[Document extract]
====

A typical family of tree-like data structures is a binary tree where every node has a maximum of two children (left and right). Binary trees help define many other practical data structures, such as binary search trees (BST), heaps, etc.

Resources to learn them:

Heap Data Structure (max and min)

Binary Search Tree (BST)

Tree traversals

Inorder: Left subtree➡️root➡️right subtree
Preorder: root➡️left subtree➡️right subtree
Postorder: left subtree➡️right subtree➡️root

Implementation

In structure representation, every node is represented by a structure and there are pointers which are pointing to the other nodes. It is the most popular representation. It works well for binary trees. But in the case of n-ary trees if the value of n is large then all the nodes might not have all the children. Hence having pointers at each node might be a waste of space. Here is a representation of a binary tree with a doubly linked list.

====

[Given material]
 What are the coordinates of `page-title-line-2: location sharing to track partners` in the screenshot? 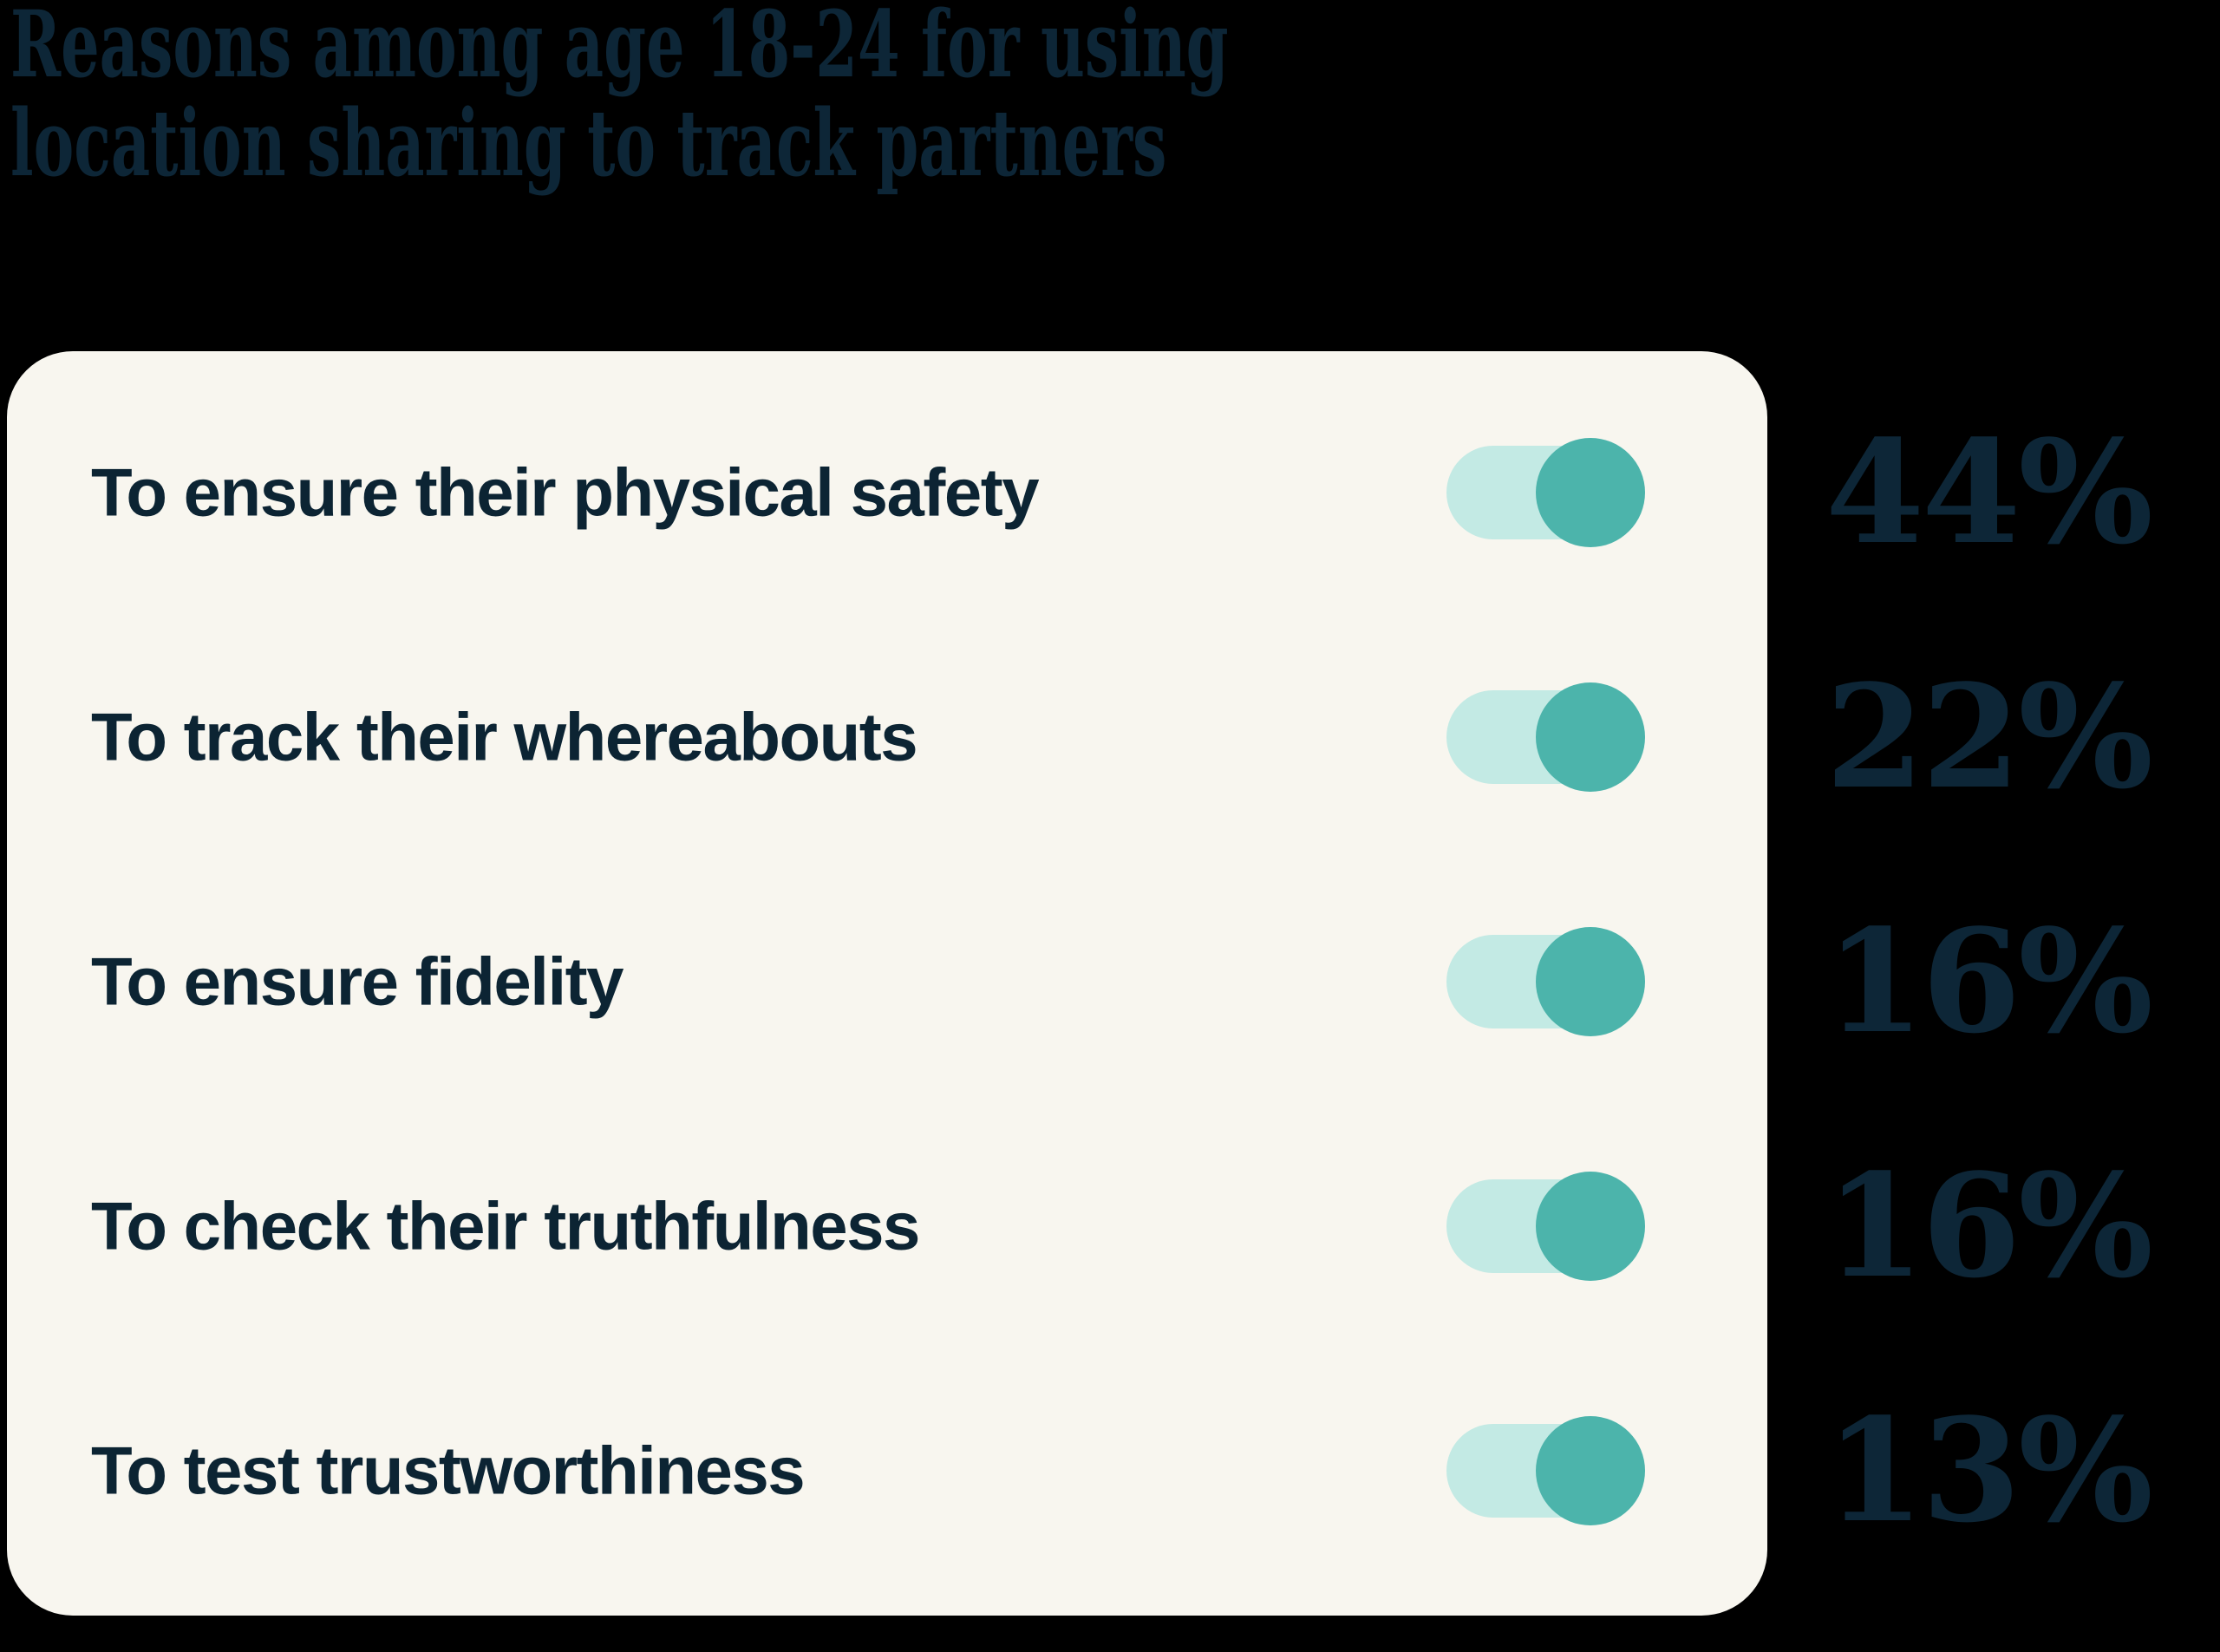 It's located at (588, 143).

====

[Directions]
Restate the paragraph of the binary tree text above beginning "A typical family of tree-like data structures" as a brief bulleted list, keeping its main facts.

[Exercise output]
- A binary tree is a typical family of tree-like data structures.
- Each node has at most two children, a left and a right.
- Binary trees help define many other practical data structures, such as binary search trees (BST) and heaps.